BEGIN

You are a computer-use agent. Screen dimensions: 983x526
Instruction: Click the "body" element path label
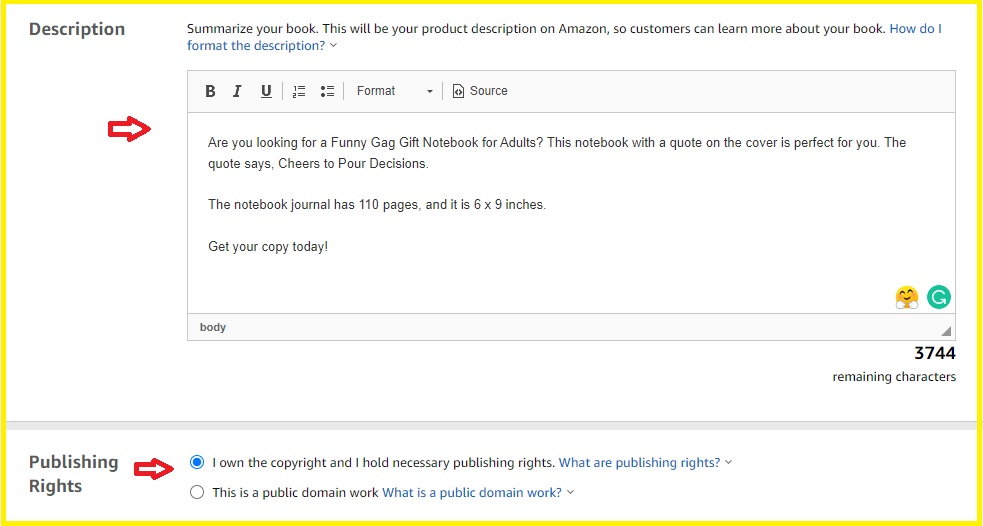point(213,327)
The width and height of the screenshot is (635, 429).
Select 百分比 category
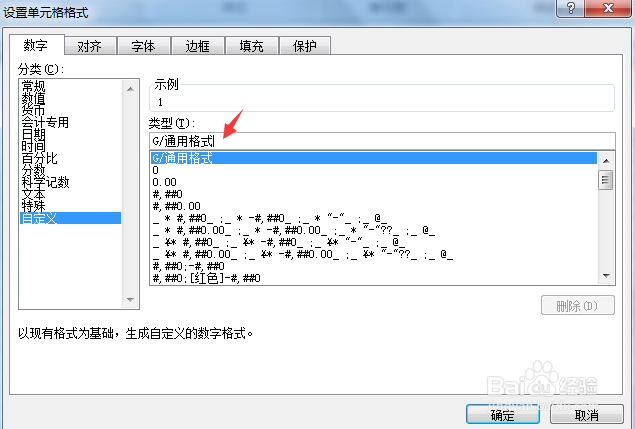pos(40,158)
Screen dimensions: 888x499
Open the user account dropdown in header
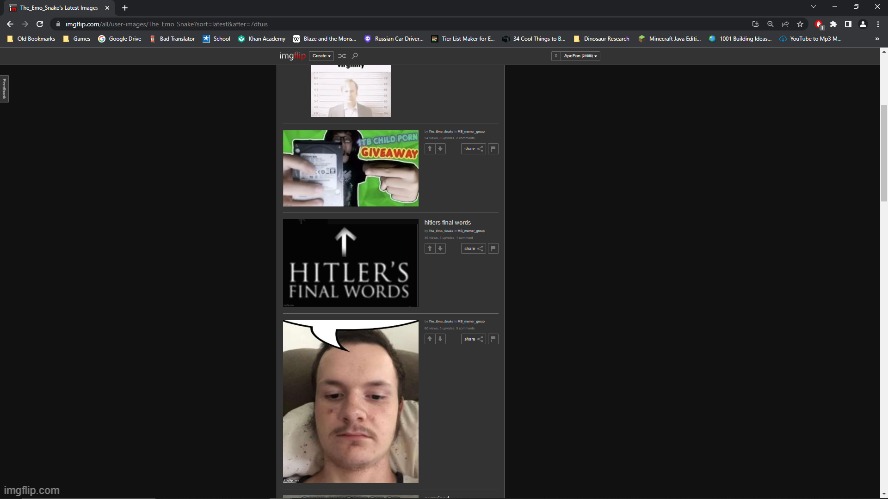(x=578, y=56)
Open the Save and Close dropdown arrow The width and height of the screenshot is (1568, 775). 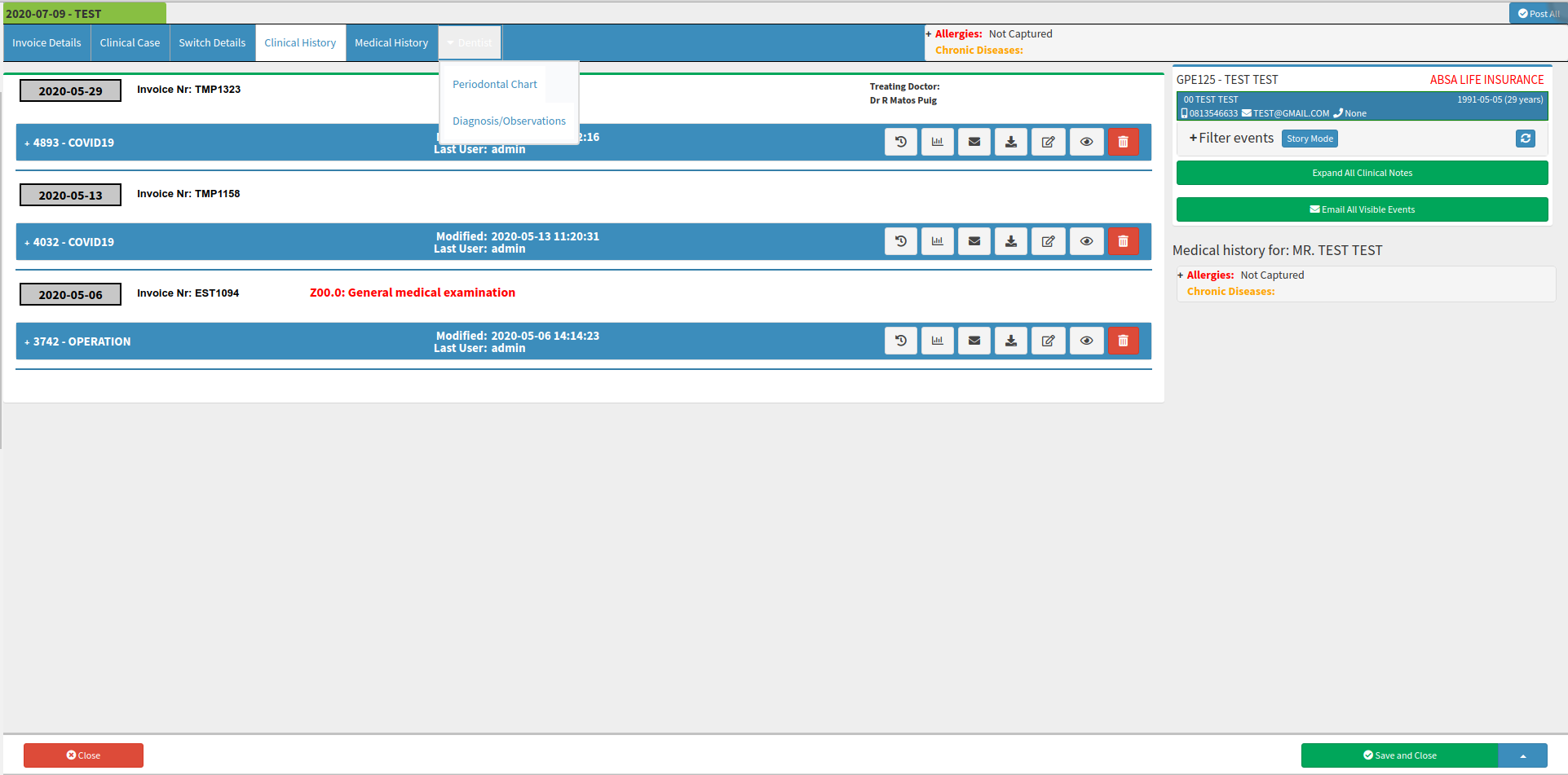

END

# [What is required]
Before you return the listing, strip out its pictures; all else must match exactly.

# [Completed exercise]
You are a computer-use agent. Screen dimensions: 983x526
Instruction: Click the "body" element path label
point(213,327)
The width and height of the screenshot is (635, 429).
Select 百分比 category
pos(40,158)
Screen dimensions: 888x499
Open the user account dropdown in header
(x=578, y=56)
Open the Save and Close dropdown arrow The width and height of the screenshot is (1568, 775). 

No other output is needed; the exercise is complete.